PROVIDED PASSAGE
[R-lang] SPR experiment: using lmer, transforming data, collinearity, and using a covariable

Klinton Bicknell kbicknell at ling.ucsd.edu
Fri Aug 1 09:49:14 PDT 2008

Hi Claire,

I have some experience using lmer models to analyze self-paced reading  
data, and basically your script looks good! A few comments:

1) I don't really have experience in fitting the distribution of RT  
values and transforming them, but your approach seems reasonable to me.

2) You probably want to center your three variables *after* doing the  
subset to remove fillers, instead of before. Since in your script  
right now you're centering them before doing this subset, there is a  
good chance that they are no longer centered when you are doing your  
actual analysis.

3) You may want to try including random participant and item slopes  
for your effects of interest, since that is something essentially  
built in to analyses like a traditional repeated measures Anova.  
However, putting in the full (1+cRelativiser * cAttachment | item),  
may make your model hard for lmer to estimate. So, you may be able to  
iteratively add or iteratively remove these random effects using the  
anova() function to compare lmer models that are a subset of each  
other. (Harald Baayen's In Press book discusses this in chapter 7.)

MATERIAL
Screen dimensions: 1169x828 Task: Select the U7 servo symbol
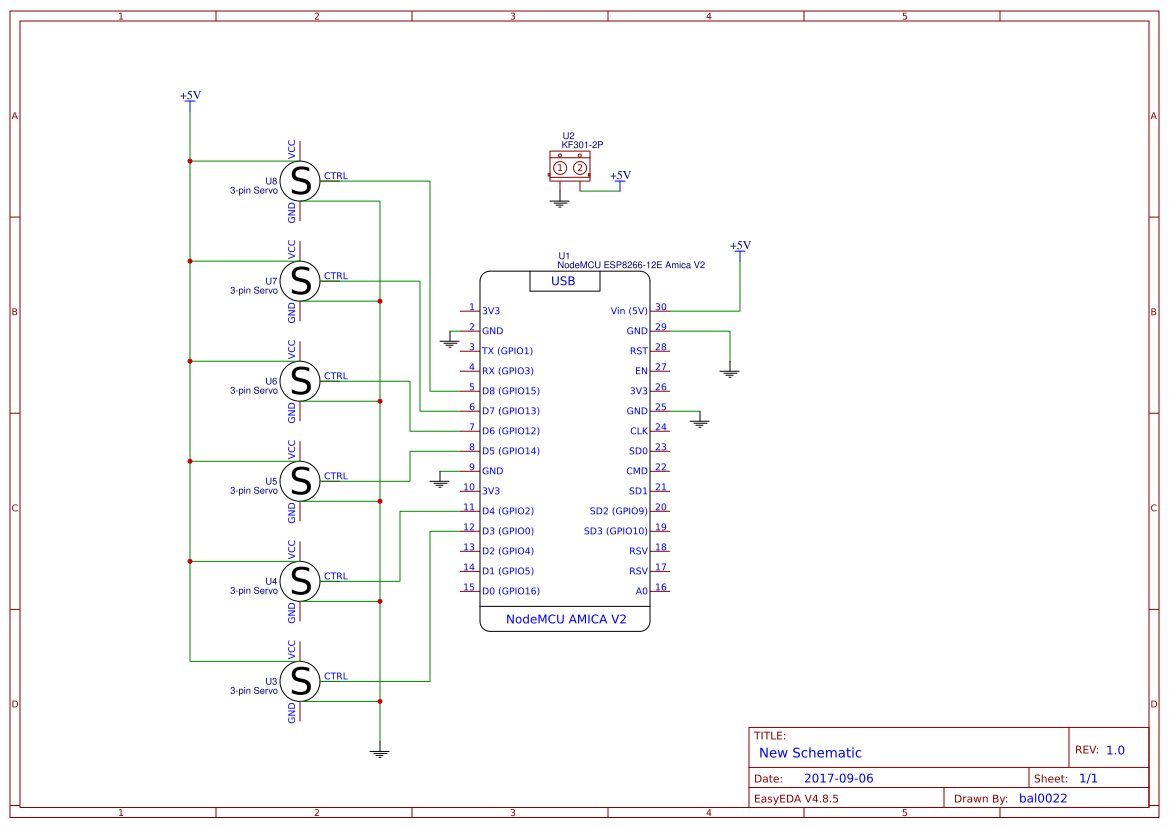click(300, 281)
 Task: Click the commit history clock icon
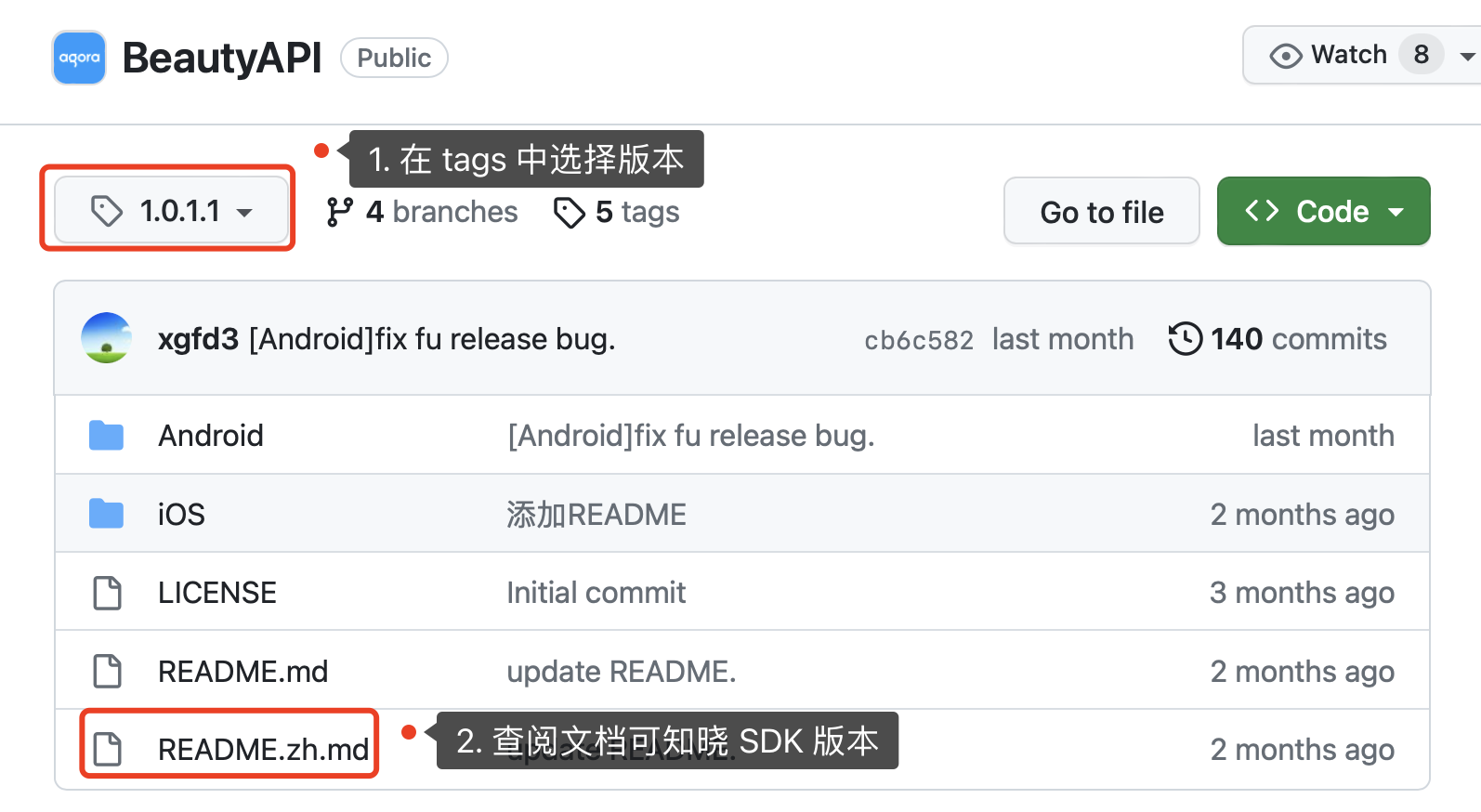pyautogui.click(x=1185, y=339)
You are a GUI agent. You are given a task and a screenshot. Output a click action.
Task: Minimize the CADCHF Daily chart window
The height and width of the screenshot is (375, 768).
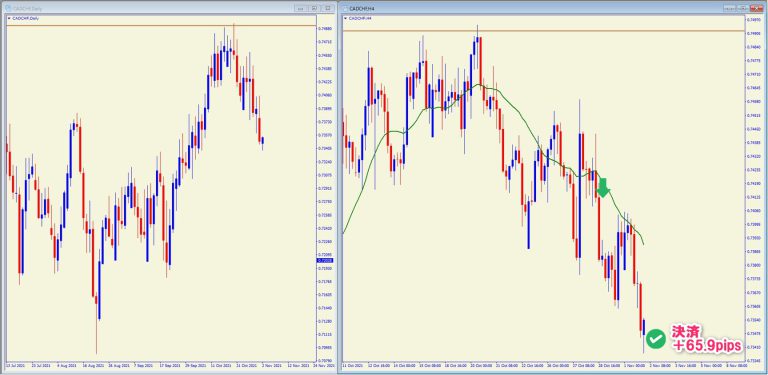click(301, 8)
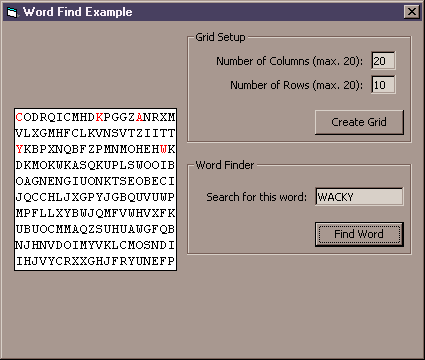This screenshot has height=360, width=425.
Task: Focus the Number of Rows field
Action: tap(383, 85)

* * *

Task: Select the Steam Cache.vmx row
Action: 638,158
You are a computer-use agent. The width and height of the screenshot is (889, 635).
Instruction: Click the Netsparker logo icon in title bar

THE TASK
Answer these questions using the mailing-list reply about lmer models, writing each answer on its own line and numbering it to match.
1. With what kind of data does the writer say they have experience using lmer models?
2. Should the three variables be centered before or after the subset that removes fillers?
3. Which function does the writer suggest for comparing lmer models that are a subset of each other?

EXERCISE RESPONSE
1. Self-paced reading data.
2. After the subset that removes fillers.
3. The anova() function.